O templo (2)

Megafoto - Flamengo 1 X 1 Vasco - Final Campeonato Carioca 2014Domingo eu fui ao Maracanã, fui torcer pro time que sou fã. Foi minha primeira vez no estádio para ver um jogo. Ia na Libertadores, mas desisti (sábia decisão?).

Foi meu primeiro jogo no New Maraca. E foi tudo muito estranho.

Quando o visitei vazio, já tinha sentido a diferença, claro. Mas com jogo rolando é assustador.

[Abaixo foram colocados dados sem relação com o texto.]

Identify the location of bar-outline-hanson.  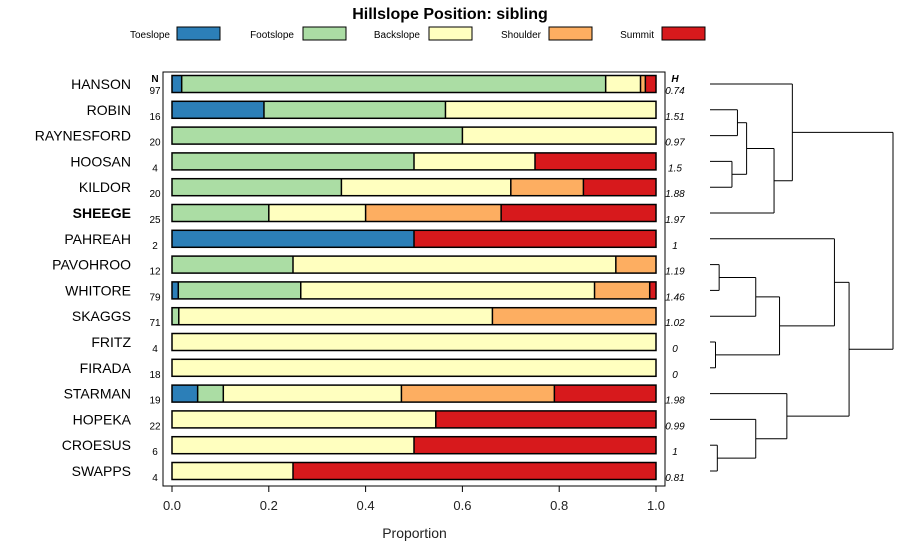
(414, 84).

É claro que tem as coisas boas, como acesso, organização e banheiros (quero ver no pós-copa), mas todo o resto é muito estranho. Não sei nem dizer se é ruim. Mas é muito, muito estranho.

Primeiro, o campo. Fiquei no mesmo lugar que ficava antes, ali entre a Charanga (no tempo em que ela existia) e a Raça. E a diferença de tamanho é muita. O campo é muito menor, a diferença é gritante, e não consegui entender porque não deixaram espaço suficiente para que voltasse às medidas originais (o máximo permitido pela regra) depois da Copa do Mundo.

Depois, a estrutura geral, tudo é igual. E pra quem cresceu no concreto, da geral à tribuna de honra, é um baita susto. Tudo é arquibancada/cadeira, com espaço demais pras áreas vips etc. Então, não é pouco o esforço (não foi pra mim, pelo menos) pra se ambientar naquele novo espaço.

Mas o pior de tudo (e isso é realmente ruim) é a mudança na acústica. O bicho não ressoa. Um lado não sabe mais o que o outro está gritando. E isso faz uma baita diferença no clima do estádio. E pra nós, que estamos do lado certo da força… Aquele grito de Mennnnnnngo, em ré menor, que ia crescendo em compassos e atrasos de eco, e apavorando como um fantasma quem estava do outro lado, simplesmente viaja pelo estádio, para fora do estádio. Se dispersa naquela cobertura anômala e na falta de gente suficiente que o faça vibrar. E isso é muito triste.

É um lindo estádio, sem dúvidas, e muito funcional. Mas não tem alma (pelo menos por enquanto, até que a gente se acostume). Também é claro que a criança que hoje tem seus 5, 6 anos, talvez 8, e vai ao Maracanã pela primeira vez e se apaixona e vai frenquentá-lo nas próximas décadas, não sofrerá. Muito pelo contrário. Pelo menos pelos próximos 30, 35 anos. Até que a arena passe pela sua trocentésima reforma.

E então, saudoso e saudosista, vai escrever para o equivalente de blog que existir na época, que o Maraca perdeu a alma.